The second study was small, with just seven donors, and the research is still at an early stage. Both studies have been submitted for publication, but have not yet been peer-reviewed.
For Mol, the results hint at progress in a field that’s yet to deliver on the promise made more than three decades ago, when early IVM researchers said the technology might one day rid all IVF patients of having to take hormone treatments. But Mol cautioned that without clinical data, it’s hard to make predictions about how well it will work in the real world. “From these surrogate outcomes, this appears to be an improvement on existing IVM technology, but it remains to be seen if this will actually result in more live births,” he said.
Mol also emphasized that most IVF failures happen when embryos don’t survive the move from the lab to the uterus. “This effort is aimed at creating more or better embryos, but that’s not where our biggest problem is,” he said.

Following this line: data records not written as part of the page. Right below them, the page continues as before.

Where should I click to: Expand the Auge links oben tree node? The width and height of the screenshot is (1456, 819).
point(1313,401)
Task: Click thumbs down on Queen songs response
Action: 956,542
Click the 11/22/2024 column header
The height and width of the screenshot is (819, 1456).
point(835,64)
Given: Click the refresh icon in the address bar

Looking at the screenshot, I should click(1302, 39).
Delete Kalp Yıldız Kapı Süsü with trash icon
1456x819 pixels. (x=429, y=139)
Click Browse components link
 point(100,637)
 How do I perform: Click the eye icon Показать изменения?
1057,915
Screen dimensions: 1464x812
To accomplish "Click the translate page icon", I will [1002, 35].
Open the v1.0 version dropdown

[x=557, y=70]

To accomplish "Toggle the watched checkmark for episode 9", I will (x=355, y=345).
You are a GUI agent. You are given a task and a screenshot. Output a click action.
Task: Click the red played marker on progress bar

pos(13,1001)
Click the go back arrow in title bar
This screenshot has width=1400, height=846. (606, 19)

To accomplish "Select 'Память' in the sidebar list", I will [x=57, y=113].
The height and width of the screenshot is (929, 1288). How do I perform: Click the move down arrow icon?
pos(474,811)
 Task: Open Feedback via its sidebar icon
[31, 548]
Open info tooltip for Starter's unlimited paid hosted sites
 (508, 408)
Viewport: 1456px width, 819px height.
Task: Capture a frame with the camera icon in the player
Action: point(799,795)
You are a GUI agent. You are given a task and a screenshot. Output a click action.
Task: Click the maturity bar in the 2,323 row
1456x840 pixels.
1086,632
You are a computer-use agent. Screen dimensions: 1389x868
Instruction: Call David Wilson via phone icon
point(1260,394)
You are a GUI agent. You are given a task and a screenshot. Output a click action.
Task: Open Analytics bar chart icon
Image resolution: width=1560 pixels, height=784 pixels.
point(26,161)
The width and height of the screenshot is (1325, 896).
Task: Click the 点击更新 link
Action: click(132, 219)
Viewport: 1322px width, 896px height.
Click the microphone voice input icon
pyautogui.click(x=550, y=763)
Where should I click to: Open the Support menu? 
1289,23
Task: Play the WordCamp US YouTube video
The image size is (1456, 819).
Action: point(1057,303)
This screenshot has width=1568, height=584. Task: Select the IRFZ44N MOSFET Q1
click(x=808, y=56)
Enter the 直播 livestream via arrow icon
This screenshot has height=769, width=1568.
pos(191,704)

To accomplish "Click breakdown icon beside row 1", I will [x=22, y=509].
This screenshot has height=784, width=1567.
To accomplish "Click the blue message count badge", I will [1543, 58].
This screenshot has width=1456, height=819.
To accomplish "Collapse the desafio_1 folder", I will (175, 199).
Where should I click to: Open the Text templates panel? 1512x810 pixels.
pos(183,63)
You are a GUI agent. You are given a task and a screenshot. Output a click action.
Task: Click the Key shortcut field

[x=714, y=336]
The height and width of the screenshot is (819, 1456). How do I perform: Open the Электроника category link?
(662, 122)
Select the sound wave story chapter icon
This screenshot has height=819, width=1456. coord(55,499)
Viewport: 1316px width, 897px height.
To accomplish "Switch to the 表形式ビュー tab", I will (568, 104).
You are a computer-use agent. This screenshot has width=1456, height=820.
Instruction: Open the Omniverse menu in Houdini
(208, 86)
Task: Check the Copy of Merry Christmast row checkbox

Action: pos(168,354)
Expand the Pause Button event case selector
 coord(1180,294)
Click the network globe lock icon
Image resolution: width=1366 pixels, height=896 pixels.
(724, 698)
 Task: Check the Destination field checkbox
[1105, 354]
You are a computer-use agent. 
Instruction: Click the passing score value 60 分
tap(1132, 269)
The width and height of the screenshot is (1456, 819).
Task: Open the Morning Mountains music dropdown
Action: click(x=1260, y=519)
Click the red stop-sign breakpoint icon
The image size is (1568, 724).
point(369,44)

Data show that IVF success rates go down with age, with the steepest dropoff occurring around 36 to 40. Dina Radenkovic, Gameto’s CEO told STAT that happens because women “run out of eggs.” “It’s kind of the first problem, and that’s really what we’re solving,” she said.
Gameto plans to first sell its egg maturation product to fertility clinics in the U.S. and Europe — a customer base it’s already quite familiar with. Gameto co-founder and chairman Martin Varsavsky also founded the largest chain of fertility clinics in America, accounting for one-quarter of the IVF cycles performed in the U.S. each year. Gameto also sees opportunities for its tech farther upstream, by making egg freezing — which relies on largely the same procedure as IVF to produce and retrieve eggs — more appealing to younger individuals who could freeze their eggs without such high doses of hormones.
The company declined to give specifics on future pricing, but Radenkovic suggested that Fertilo could knock a few thousand dollars off the average IVF cycle or egg-freezing procedure.
Before that happens though, Gameto plans to run a series of live birth studies in the U.S., Europe, and Japan.
It’s a little fuzzy whether that would actually be required for the company to start selling mass-produced ovarioids to clinics — assisted reproduction is largely unregulated in the U.S. The Food and Drug Administration regulates the hormones used in IVF, but not most other aspects of the process. As such, manufacturers don’t need to show clinical benefits before entering the market. Studies have shown that many of the add-on procedures for IVF, such as preimplantation genetic testing, “embryo glue, and “assisted hatching” , have little to no scientific evidence behind their claims of increasing the odds of having a child.
According to current FDA policy, the culture media that the eggs are kept in is exempt from the pre-market drug approval process. The agency’s definition of culture media allows for supplements such as proteins and antibiotics to be added, but it doesn’t speak specifically to live cells, like Gameto’s organoids. “Unfortunately, there’s not too much precedent,” said Radenkovic. “But you know we really want to be an evidence-based company which is why we do expect to have a live birth rate study, and then go to market.”
This story has been updated with the correct spelling of Dina Radenkovic’s first name.